Winston Churchill once said, “To improve is to change.” It was Friday, February the 13th, 2015 and I was sitting in a bus on my way to one of my favorite cities in Honduras, San Pedro Sula. I knew big things were about to happen.

I was only going to be here for the weekend, however, somehow, my friends convinced me to stay for the entire week and built the idea of moving to San Pedro Sula in a near future. On Wednesday, February 18th, 2015, I went to mass because it was the first day of Lent, Ash Wednesday. It had been so long since the last time I had been to church, but somehow, I felt I was in the right place, at the right time. With so much faith I asked God to please open any door that was closed in order for me to be able to move to San Pedro Sula.

Two weeks later, on a Wednesday, one of my friends from San Pedro, invited me to have lunch with her, for she was in Tegucigalpa and wanted to catch up with me. As I was getting ready, I received a call from my first supervisor at PartnerHero, he said, “Jeanette, we saw your application and résumé and we loved it, we would like to have an interview with you as soon as possible.” I told my friend about this and she said, ‘’Call him and tell him you will be there tomorrow morning, I’ll give you a ride.”

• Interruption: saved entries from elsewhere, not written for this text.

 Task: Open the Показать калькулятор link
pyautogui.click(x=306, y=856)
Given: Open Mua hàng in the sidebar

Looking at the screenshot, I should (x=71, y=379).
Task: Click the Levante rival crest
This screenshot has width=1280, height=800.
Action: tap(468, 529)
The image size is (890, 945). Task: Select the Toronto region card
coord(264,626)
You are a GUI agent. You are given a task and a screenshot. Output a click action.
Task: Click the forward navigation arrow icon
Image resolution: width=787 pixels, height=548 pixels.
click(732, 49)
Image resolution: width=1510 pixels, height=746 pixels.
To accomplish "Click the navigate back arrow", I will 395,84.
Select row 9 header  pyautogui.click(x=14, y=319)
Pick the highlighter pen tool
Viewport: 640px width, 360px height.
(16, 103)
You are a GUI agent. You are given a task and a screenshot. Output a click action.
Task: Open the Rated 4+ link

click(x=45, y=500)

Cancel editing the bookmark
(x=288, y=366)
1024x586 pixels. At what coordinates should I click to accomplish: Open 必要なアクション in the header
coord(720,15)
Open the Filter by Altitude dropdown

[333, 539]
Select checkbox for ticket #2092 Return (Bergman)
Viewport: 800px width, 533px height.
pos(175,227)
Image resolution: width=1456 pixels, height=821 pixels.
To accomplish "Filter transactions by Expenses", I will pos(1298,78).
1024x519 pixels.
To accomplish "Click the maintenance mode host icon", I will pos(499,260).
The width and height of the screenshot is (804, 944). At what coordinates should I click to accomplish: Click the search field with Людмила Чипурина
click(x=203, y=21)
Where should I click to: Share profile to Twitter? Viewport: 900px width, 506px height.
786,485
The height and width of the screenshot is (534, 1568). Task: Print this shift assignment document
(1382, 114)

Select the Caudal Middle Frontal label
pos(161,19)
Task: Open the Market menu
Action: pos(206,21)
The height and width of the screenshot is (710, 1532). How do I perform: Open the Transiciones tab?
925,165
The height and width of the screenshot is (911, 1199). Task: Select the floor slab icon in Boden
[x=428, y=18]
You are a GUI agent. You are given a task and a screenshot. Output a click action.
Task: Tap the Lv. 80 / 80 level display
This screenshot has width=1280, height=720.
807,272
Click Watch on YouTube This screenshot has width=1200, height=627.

When I arrived the next day I realized, my life was about to take a dramatic turn. Fear invaded my being, but a divine calm took it’s place. I usually get extremely nervous before any interview, but for some reason, I was incredibly calm.

Every door I thought was closed, whispered, “Turn the handle whenever you are ready.”

As I started to work here, I remembered something I had totally forgotten, to honor that girl inside me. It helped me remember who I was before I cared for what I looked like. Before I knew the sting of rejection. Before I was told that I couldn’t, or that I wasn’t, or that I hadn’t. I am still that girl, before the roles, the labels, the pains.

I remembered to be the girl who lived simply. The princess of books she was never going to be tested on, but made her enjoy lives no one else could. The one who used to draw because she wanted to, not because she had something to prove.

I became the girl who listened quietly to her heartbeat and quickly fell asleep. That one girl who was not governed by money, or clocks, or any of the artificial restraints that humanity imposes on itself.

I was back to being that silent fighter I have always been. The one that could make an entrance and capture everyone’s eyes because she felt so confident of herself. I remembered my smile, the one that could light up the room.

I finally became that caring girl who in the dark, found light brighter than many ever see. The one who within herself, found loveliness, through the soul’s own mastery.

I decided to honor the girl who was boundless and infinite. For she, she is a goddess within me. I now honor the dreamer of improbable dreams.